March 2017
SOUVENIR: A Fantasia on the
Life of Florence Foster
Jenkins
by Stephen Temperley
From the review by B.A. Nilsson in The Alt
"Florence Foster Jenkins comes alive in Bridge
Street Theatre's "Souvenir" ... As McMoon, Jay Kerr
brings the triple-threat talents of actor, singer, and
pianist to the role: entirely convincing as a nightclub chanteur,
he then inhabits his forty-years-younger self, revealing
an ambitious but cautious young man who needs money but
has a calling to pursue ... Alison Davy plays the singer
with a giddy energy that makes her so endearing that
it’s a shock when she launches into “Caro nome.” It’s
not just that she sings wildly off key and with only the
slightest sense of rhythm: there also are the pig-squeal
timbre and mad facial tics to enhance the
unpleasantness. Difficult as it is to sing well, it’s
even tougher for a terrific singer to sing badly on
purpose, and Davy does it with truly admirable awfulness
... A shared love of music brings these two together,
and the relationship finds the much-younger pianist
passing through shame into protective fondness, and
finally into an emotionally fraught partnership. Even as
Kerr is able to lob one-liners at us with sculpted
precision ... Davy gets a golden moment at the end of
the piece when we’re allowed to hear what Florence
Foster Jenkins must have heard in her head, and Gounod’s
“Ave Maria” never sounded so good. It’s another Bridge
Street Theatre success, with skilled direction by
Florence Hayle and a versatile set by John
Sowle. Souvenir is one of a number of plays (and, of
course, a movie) focusing on the career of this
nonpareil, and it’s the best of them." -- B.A. Nilsson,
The Alt
Read the complete review HERE.
From the review by
J. Peter Bergman in Berkshire Bright Focus
"Alison Davy, who plays Jenkins, is a dynamo with
the most wonderfully weird performance manner and sound.

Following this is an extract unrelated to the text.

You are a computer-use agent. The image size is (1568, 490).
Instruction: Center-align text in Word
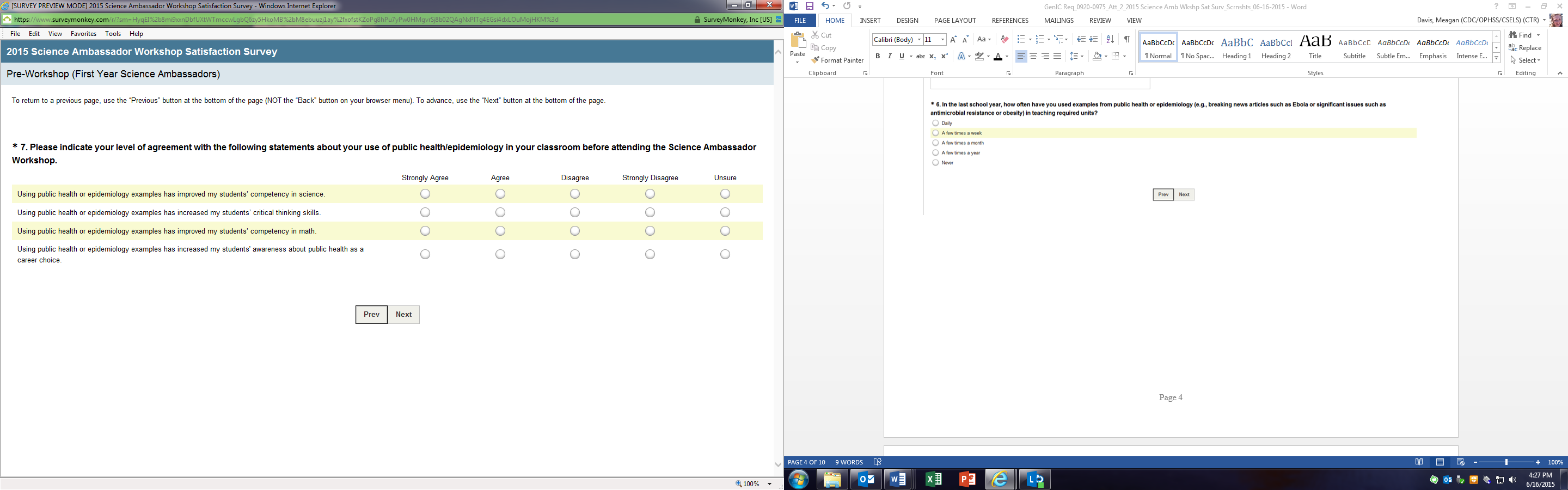[x=1033, y=56]
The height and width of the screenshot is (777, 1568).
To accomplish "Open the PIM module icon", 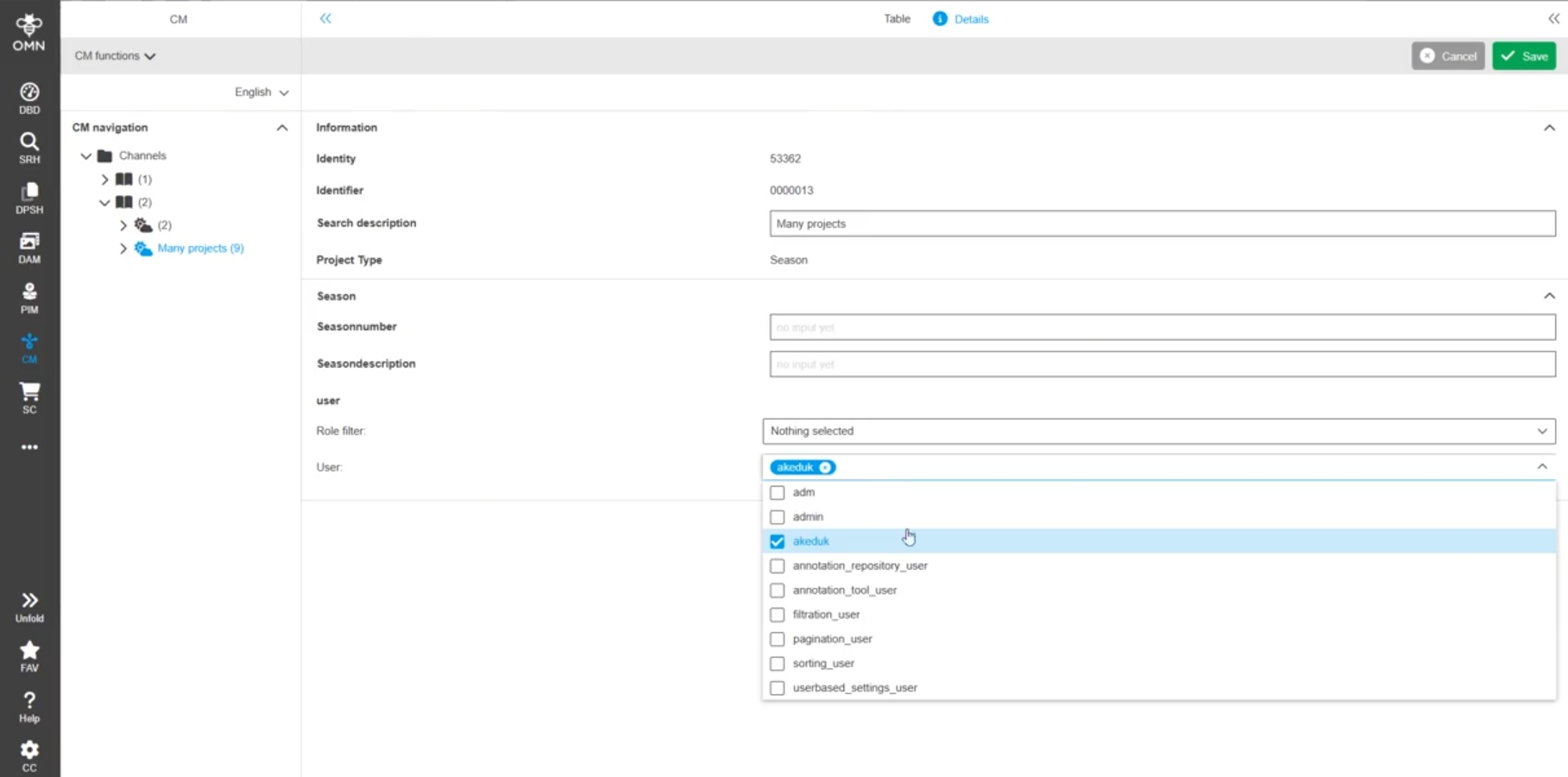I will tap(29, 297).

She is unstoppable. She is laughably brilliant. Her most
solemn, human moments touch you to the depths of your
humorous soul and you find yourself sympathizing with
your laughter time and again ... Davy wonderfully
performs every song with nuanced mania and bell-toned
dystopia. I loved every minute of her performance ...
Kerr as McMoon reminiscing about his diva twenty years
later, is lovely with just the right sense of the
sardonic as he tells his story, for this is his story as
much as it is hers. He plays piano with a carefree
touch, sings popular songs and classical arias with
equal grace. He lets us enjoy McMoon's fate while
showing us how a man can be roped and tied and harnassed
against his will while still glorying in his unasked for
fate ... they both give us the exacting and exhausting
experience of a lifetime. Here Flo Hayle, the director,
shines through the middle. She, too, has known that
center-stage existence and as she moves her two players
in and out of their self-absorbed performances the three
merge into a single unit of lyrical appearance." -- J.
Peter Bergman, Berkshire Bright Focus
Read the complete review HERE.
Through March 26 only.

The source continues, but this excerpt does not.